Wikipedia has a pretty good article about it: https://en.wikipedia.org/wiki/Halo_effect
The short version is, when a person perceives another person to have some positive traits which are personally important to them, they interpret that person's other traits as positive and/or assume the person will have positive traits despite no evidence of them.
Or, in the opposite direction, when key negative traits are perceived, they interpret the person's other traits as negative, and assume negative traits not in evidence (not perceived).
It's a sort of emotional avalanche effect. If you have ten traits, and someone perceives three of them as negative, it throws a switch in their minds and they perceive your other seven traits as negative.
Unfortunately, which traits are held as prominent, and whether they are interpreted as positive or negative is very much dependent on the person perceiving them, and is also dependent on context.
If you can find out which of your traits people are keying on first, you might find a pattern, where many people are keying on the same trait. You might then change or mask that trait, which could change the direction of the emotional avalanche, from negative to positive.

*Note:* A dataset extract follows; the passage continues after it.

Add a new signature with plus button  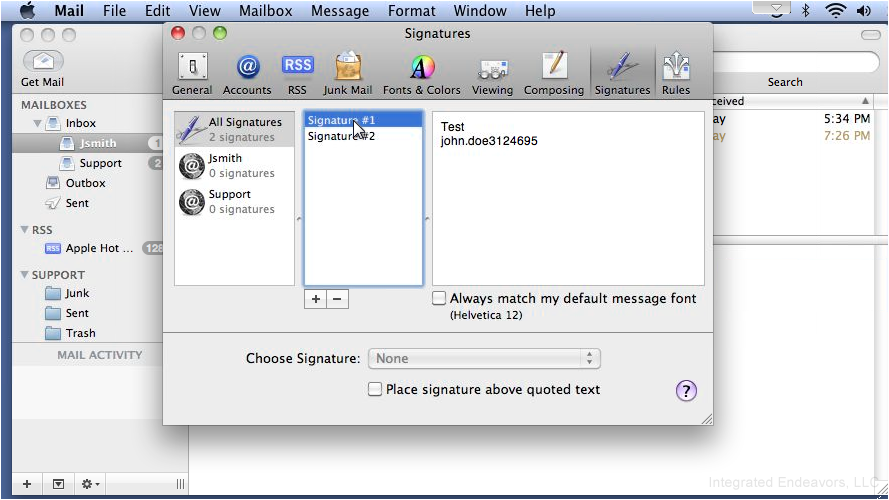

It is important that you keep in mind that it's not that your traits are inherently good or bad. It is how people are perceiving them, which has more to do with their psychology than it does with your innate goodness or badness.
Good luck! I have been trying to cope with others' cognitive biases as well, and it's not easy. Expect setbacks, but don't give up
Growing up is one reason. It's often considered cute when a small child (under the age of 10 or so) corrects adults when they get a fact wrong, but if an adult does it to another adult, it's often seen as getting too stuck on details, grammar nazi, yadda yadda yadda... in short, some behaviour is more acceptable from children than adults. Messing up with social rules is also allowed for children more since they aren't expected to have learned them the way adults are. So, if you make specific social mistakes as a child, the reaction might be mild annoyance, but others forgive you because you're "just a kid." But once you make them as an adult, you've lost that excuse.
Another is that people's preferences change. Person A might like person B because B is cheerful and outgoing, but ten years later something might have happened in A's life that has changed their preferences and they no longer like cheerful and outgoing people, thus they don't like B, either.
Then there is that someone might be friends with a mildly annoying person, thinking that they can handle the annoying traits, yet later after spending time with that person realizing that no, those traits are too much after all, so they don't want to deal with the person anymore.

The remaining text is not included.